Abstract
Fibrous dysplasia (FD) is a benign skeletal disorder in which abnormally overgrowing bony lesion replaces normal bone. FD can affect one bone (monostotic form) or multiple bones (polyostotic form). The craniofacial bones are involved in about 10% of subjects with monostotic FD. However, its occurrence in the sinonasal tract is very rare. We report a case of monostotic FD developed only in the inferior turbinate in a 29-year-old woman. To the best of our knowledge, it is the second report of monostotic FD involving the inferior turbinate in the medical literature. We, therefore, report this rare case with a review of literature.

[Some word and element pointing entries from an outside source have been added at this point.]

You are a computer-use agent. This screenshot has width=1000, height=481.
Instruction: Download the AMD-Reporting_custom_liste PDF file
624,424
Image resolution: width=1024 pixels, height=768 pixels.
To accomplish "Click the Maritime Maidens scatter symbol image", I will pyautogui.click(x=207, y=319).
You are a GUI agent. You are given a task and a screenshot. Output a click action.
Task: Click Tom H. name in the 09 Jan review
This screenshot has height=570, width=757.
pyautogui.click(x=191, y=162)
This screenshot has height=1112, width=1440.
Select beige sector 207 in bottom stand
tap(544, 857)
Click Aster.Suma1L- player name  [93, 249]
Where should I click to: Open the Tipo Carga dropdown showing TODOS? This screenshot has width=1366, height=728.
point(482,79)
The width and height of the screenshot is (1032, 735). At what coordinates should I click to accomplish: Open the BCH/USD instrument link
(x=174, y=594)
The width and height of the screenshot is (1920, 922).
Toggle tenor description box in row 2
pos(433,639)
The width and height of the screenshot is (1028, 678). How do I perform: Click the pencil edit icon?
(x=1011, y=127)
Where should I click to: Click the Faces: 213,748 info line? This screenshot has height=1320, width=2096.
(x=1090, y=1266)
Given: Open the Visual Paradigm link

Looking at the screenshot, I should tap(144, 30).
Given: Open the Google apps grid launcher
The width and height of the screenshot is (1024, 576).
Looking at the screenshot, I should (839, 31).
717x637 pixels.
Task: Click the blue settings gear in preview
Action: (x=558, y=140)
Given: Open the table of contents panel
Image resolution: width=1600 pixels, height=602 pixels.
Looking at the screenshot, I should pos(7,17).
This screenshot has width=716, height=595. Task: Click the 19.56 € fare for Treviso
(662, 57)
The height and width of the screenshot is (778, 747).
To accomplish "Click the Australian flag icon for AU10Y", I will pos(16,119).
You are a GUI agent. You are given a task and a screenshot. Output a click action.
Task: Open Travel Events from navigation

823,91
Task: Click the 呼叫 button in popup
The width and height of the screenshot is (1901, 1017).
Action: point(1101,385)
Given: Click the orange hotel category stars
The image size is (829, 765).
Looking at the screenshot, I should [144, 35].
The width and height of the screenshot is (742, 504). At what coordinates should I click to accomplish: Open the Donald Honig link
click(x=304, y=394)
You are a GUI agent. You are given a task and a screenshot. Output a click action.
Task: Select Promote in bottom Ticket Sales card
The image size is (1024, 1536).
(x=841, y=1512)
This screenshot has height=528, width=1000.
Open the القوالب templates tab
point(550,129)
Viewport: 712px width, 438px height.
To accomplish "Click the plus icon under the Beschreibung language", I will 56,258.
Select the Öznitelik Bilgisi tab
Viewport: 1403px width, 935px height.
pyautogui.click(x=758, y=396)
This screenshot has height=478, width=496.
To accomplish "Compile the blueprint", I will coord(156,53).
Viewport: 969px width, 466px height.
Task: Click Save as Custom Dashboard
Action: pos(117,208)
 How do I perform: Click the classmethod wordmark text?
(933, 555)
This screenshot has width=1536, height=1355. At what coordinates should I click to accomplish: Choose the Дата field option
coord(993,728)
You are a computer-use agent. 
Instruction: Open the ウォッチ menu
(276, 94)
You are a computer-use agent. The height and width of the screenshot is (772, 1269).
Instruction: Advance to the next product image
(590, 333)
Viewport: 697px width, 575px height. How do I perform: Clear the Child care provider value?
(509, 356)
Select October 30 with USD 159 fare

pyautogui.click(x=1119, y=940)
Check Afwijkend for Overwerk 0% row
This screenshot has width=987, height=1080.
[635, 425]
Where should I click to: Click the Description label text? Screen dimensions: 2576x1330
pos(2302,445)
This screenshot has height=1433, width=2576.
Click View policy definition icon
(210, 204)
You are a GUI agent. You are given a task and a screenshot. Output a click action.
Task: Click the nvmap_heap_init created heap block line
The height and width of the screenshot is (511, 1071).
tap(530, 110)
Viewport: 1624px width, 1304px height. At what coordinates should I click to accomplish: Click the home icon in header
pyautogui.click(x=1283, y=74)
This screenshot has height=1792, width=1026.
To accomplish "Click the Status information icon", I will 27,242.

Keywords: Fibrous dysplasia, monostotic, inferior turbinate
Introduction
Fibrous dysplasia (FD) is a rare fibro-osseous lesion characterized by progressive replacement of normal bone elements with benign cellular fibrous connective tissue. FD occurs in monostotic or polyostotic forms, and the latter may be associated with McCune-Albright syndrome, which is the most severe form of polyostotic FD. Because FD has predilection for membranous bone such as femur or tibia, it infrequently occurs in the sinonasal tract, where the inferior turbinate is extremely rare bone to occur. Recently we experienced a case of monostotic FD involving the inferior turbinate. To the best of our knowledge, only 3 cases of FD involving the inferior turbinates have been previously published, two of which are polyostotic forms [1-3]. We report the case with a review of literature.
Case report
A 29-year-old woman was referred for chief complaint of chronic bilateral nasal obstruction, which started more than 5 years ago. She didn’t complain any other nasal symptoms, such as rhinorrhea, sneezing, itching, postnasal drip and hyposmia. She denied other past or family medical history. On the nasal endoscopic examination, the right inferior turbinate was enlarged and bony hard on palpation. The nasal septum was deviated to the right side. There was no polyp or discharge in the nasal cavity. No abnormal skin pigmentation could be found. Laboratory blood test including serum alkaline phosphatase and urine test were normal. A computed tomography (CT) scan showed ground-glass appearance of the right inferior turbinate with well defined borders and normal mucosal covering, which was compatible with FD (Figure 1). Bone scan revealed increased uptake only in the right inferior turbinate (Figure 2). Under the general anesthesia, the mass was partially removed via endoscopic endonasal approach leaving approximately proximal one tenth of the lesion along with its covering nasal mucosa in situ. Septoplasty was performed thereafter. The microscopic findings were typical of FD (Figure 3). There was no evidence of enlargement of the remaining inferior turbinate at 2-year follow-up.
Figure 1.
Preoperative computed tomography scan. Both coronal (A) and axial (B) planes show hypertrophied right inferior turbinate with ground-glass appearance, compatible with fibrous dysplasia. Nasal septum is deviated to the right side.
Figure 2.
Preoperative bone scan. Whole body bonescan (A and B) shows hot uptake in the right inferiorturbinate in otherwise normal study.
Figure 3.
Histologic examination. Microscopic finding demonstrates woven bone formation, surrounding fibrousstroma without osteoblastic rimming and irregular Chinese character-like bony trabeculae. Original magnificationview (H&E, ⅹ40) (A). High magnification view (H&E, ⅹ200) (B).
Discussion
FD is a sporadic benign skeletal disorder and accounts for approximately 7.5% of the benign bone neopla [4,5]. It presents 2 basic clinical forms: monostotic (75-80%) and polyostotic (20-25%) [5,6]. Monostotic form with the involvement of the ribs, femur and tibia is most common. Polyostotic form may be rarely complicated by café-au-lait spots and hyperfunctional endocrinopathies (McCune-Albright syndrome) or multiple soft-tissue myxomas (Mazabraud’s syndrome) [5-7]. In monostotic form, males and females are thought to be affected with equal frequency, however polyostotic form is more common in females. Approximately 50% to 100% of patients with polyostotic disease and 10% to 30% with monostotic disease have craniofacial involvement. Craniofacial FD typically presents at around 10 years of age and then progresses throughout adolescence [5]. Craniofacial FD frequently affects the maxilla and mandible, followed by frontal, parietal, and occipital bones.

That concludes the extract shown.